## EXTRACT TO READ
____

Midomi: search music using your voice

31 Jan 2007 In: Music, Technology

Have you ever tried to remember the title of a song and who sang it? A new application called Midomi says it can help you find music simply by singing a few bars:

Midomi.com makes it fun and easy to find and discover music and people. For the first time, you can use your voice to instantly connect to your favorite music, and to a community of people that share your musical interests. Listen to voices, see pictures, rate singers, send messages, buy music, and more.

You click on the “voice search” button and start singing. It helps to sing for at least 10 seconds unless you are hopelessly out of tune. I admit it feels very strange to be serenading your computer screen.

I tried Midomi by singing “Yesterday” (Beatles) and it worked. Midomi produced an accurate search results page. What’s intriguing is that you can listen to other people’s renditions of various songs. I can see how much fun it could be to put together a “Worst Of Midomi” compilation — atonal people singing butchering their favorite songs, a reverse “Idols”.

____

In the post about Midomi, how long does it help to sing when using the voice search?

## RECORD EXCERPTS
____

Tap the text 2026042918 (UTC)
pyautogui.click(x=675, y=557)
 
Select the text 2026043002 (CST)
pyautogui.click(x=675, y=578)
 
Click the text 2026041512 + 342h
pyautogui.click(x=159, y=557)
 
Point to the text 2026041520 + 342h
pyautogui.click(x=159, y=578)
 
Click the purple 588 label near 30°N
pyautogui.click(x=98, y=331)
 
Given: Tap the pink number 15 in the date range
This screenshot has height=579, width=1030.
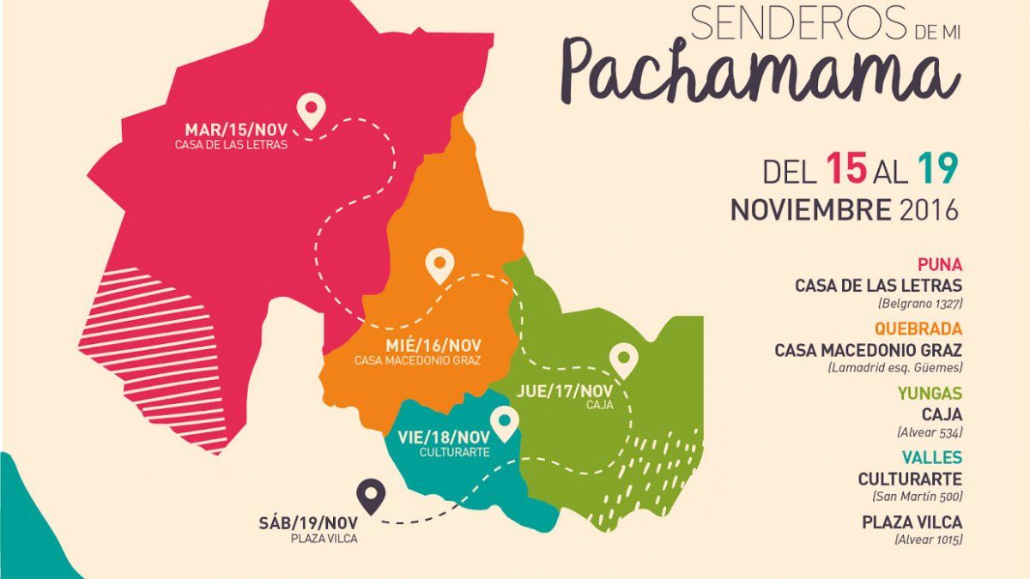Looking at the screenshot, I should click(845, 170).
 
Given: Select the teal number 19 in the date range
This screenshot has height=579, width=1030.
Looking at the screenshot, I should click(936, 170).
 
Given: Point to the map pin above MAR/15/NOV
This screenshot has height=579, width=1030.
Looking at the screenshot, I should click(311, 111).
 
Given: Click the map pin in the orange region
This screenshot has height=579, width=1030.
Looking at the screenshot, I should click(440, 265).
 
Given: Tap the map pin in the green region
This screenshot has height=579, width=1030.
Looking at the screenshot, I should click(624, 359).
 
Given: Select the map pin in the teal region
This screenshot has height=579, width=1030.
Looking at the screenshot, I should click(504, 422).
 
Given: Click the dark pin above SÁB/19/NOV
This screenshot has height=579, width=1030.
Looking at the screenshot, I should click(370, 497).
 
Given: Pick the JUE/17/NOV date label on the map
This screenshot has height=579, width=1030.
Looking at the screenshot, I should click(565, 390).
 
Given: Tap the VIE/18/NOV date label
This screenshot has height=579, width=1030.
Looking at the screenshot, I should click(443, 436).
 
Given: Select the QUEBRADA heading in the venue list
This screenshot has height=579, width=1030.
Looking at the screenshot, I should click(918, 329).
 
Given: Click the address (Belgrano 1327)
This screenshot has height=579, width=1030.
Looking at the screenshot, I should click(919, 304).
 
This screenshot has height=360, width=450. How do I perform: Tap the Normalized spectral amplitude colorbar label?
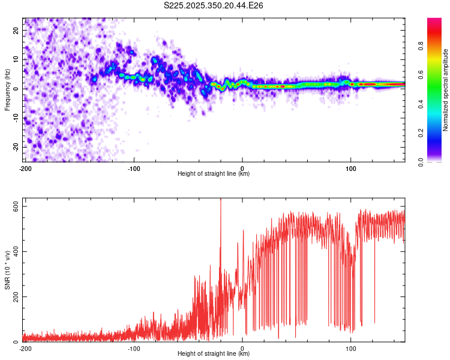click(445, 90)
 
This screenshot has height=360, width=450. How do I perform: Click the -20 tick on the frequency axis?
click(15, 147)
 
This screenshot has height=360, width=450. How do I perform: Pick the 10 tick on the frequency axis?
click(16, 59)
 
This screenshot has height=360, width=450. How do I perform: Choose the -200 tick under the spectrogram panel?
click(25, 168)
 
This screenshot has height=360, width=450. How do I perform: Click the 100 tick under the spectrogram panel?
click(351, 168)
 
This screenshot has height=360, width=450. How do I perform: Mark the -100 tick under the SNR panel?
click(134, 348)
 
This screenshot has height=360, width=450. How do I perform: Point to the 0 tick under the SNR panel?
click(242, 348)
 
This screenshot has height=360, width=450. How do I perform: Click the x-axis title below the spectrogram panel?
click(214, 174)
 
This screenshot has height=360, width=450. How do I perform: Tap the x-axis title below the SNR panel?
click(214, 354)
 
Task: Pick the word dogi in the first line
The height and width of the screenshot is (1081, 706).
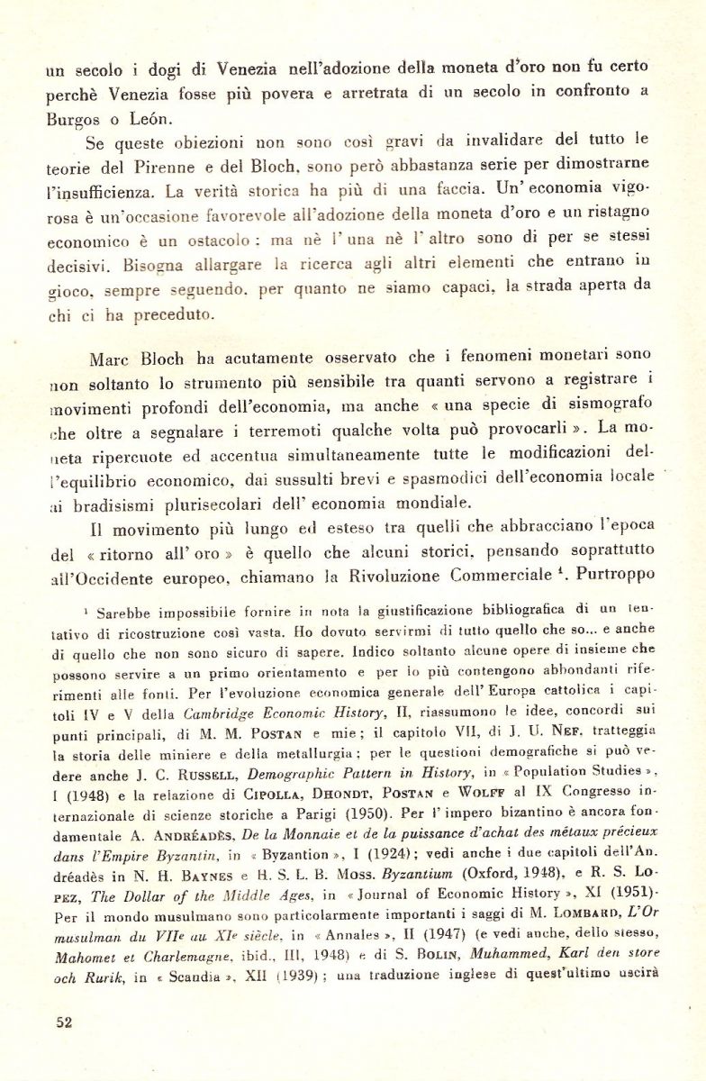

____

## FINISHED EXERCISE
At least 10 seconds.